The 115th Congress Should Get to Work Restraining the Powers of the Presidency


Published January 4, 2017

National Review Online

The single biggest problem facing the United States of America is one that gets discussed only rarely and  usually in shrill bipartisan tones. It is a problem that constitutional conservatives (but there are so few of us) understand, and a problem that progressives are starting to understand again: the disalignment of the various branches of government relative to what the Framers of the U.S. Constitution intended.

That the Supreme Court has overreached well beyond its original remit is beyond doubt, as is the incredible expansion of the federal government’s reach and powers over the past 20 years. But perhaps of more importance is the growth of the powers of the executive branch at the expense of the legislative branch.

It’s only worth very briefly going into why that has happened. Blame the media environment, which conspires to make the president the one office in which all issues move and have their being. Blame partisanship, whereby when one party holds the White House it expands its powers despite the other party’s howls of despair — until that party gains the White House again and forgets all about its good intentions. Blame, especially, Congress itself, whose members have a fondness for kicking hard choices to the executive branch.

The point is this: The Trump presidency provides a priceless opportunity to realign the executive and legislative branches, because at last we have a president who is feared not just by the opposite party, but also by a large section of his own party, which provides a political incentive for actions that rein in executive power.

Many conservatives opposed Trump, even when he was the nominee; many more have various degrees of dislike for him. Since the election, most of those conservatives — myself included — have decided to give him the benefit of the doubt, both out of respect for the outcome of the ballot box and what it says about our politics, and for the legitimate priorities of enough of our fellow citizens that an election was improbably swung. Trump should get his chance to set legislative priorities and to show he can govern.

But to give someone a chance is not the same thing as to give him an open-ended writ. It’s still true that Trump has been reckless with many of our political and constitutional norms (yes, so have Democrats, but that is no excuse), and many of the things he has said or proposed are cause for genuine concern.

So the 115th Congress should begin with a bipartisan effort to rein in the executive branch’s powers.

The best place to start is the so-called Article I Project, promoted by Utah senator Mike Lee, with especially this goal.

The project is still a work in progress, not a bill or a set of bills to pass, and it would be quixotic to think a major revamp of the way the branches work together could happen between now and the end of the month.

But there are three obvious places to start.

The first is the REINS Act, which would mandate that any regulation with an estimated cost of $100 million or more be put to an up or down vote by Congress. This would be a major win for restoring our constitutional balance, since one problem is that so much of the legislating that should be done by Congress is done by regulatory agencies, often because Congress demands it.

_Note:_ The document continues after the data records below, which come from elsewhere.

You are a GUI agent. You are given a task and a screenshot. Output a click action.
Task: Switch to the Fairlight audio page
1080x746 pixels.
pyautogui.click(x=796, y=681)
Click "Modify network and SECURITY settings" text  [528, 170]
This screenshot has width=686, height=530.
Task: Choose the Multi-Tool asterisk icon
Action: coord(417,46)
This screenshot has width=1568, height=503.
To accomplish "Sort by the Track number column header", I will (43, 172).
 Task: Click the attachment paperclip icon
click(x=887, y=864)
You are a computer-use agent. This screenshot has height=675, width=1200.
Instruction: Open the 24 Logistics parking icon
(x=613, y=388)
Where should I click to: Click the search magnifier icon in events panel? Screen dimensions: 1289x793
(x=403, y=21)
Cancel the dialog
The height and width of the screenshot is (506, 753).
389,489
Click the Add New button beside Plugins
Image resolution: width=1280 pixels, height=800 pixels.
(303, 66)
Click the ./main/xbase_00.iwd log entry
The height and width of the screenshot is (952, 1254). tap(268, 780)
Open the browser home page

The second is a Lee-sponsored bill, the Separation of Powers Restoration Act of 2016. It does much less than its grandiose title would suggest, but, again, it would be an important step in the right direction, both symbolically and substantively. The bill seeks to kill what’s known in policy legalese as “Chevron deference,” named after a Supreme Court decision holding that when Congress does not address an issue directly in a statute, courts must defer to federal regulators’ interpretation of that law. As Lee argues, the doctrine of Chevron deference has created a “shadow Fourth Branch of government” that creates its own laws without public consent or checks and balances. The bill would replace the Chevron-deference standard with traditional judicial review of administrative actions.

And the third, regarding foreign policy, and potentially even more crucial given the character of Donald Trump, would be a reform of the post-Vietnam War Powers Act and the post-9/11 Authorization for Use of Military Force that has enabled presidents to use American military force unilaterally and almost without any check. Yes, we are at war against terrorist organizations, and yes the president as commander-in-chief should have a broad remit, but those war-making powers have been expanded way beyond what any of the Founders might have envisaged. Under President Obama, the United States has engaged in war in Libya and covert wars in Yemen and Syria, and other places, under a legal writ that was not meant to cover those places, those antagonists, those conflicts. If those wars were good ideas, then Congress should have voted for them.

None of these bills, not even all of them, would even begin to fix this imbalance, which is one that has a lot more to do with culture than with any legal stricture. But they would still be important symbols and important substantive steps forward. Let’s go.

— Pascal-Emmanuel Gobry is a fellow at the Ethics and Public Policy Center and a columnist at The Week.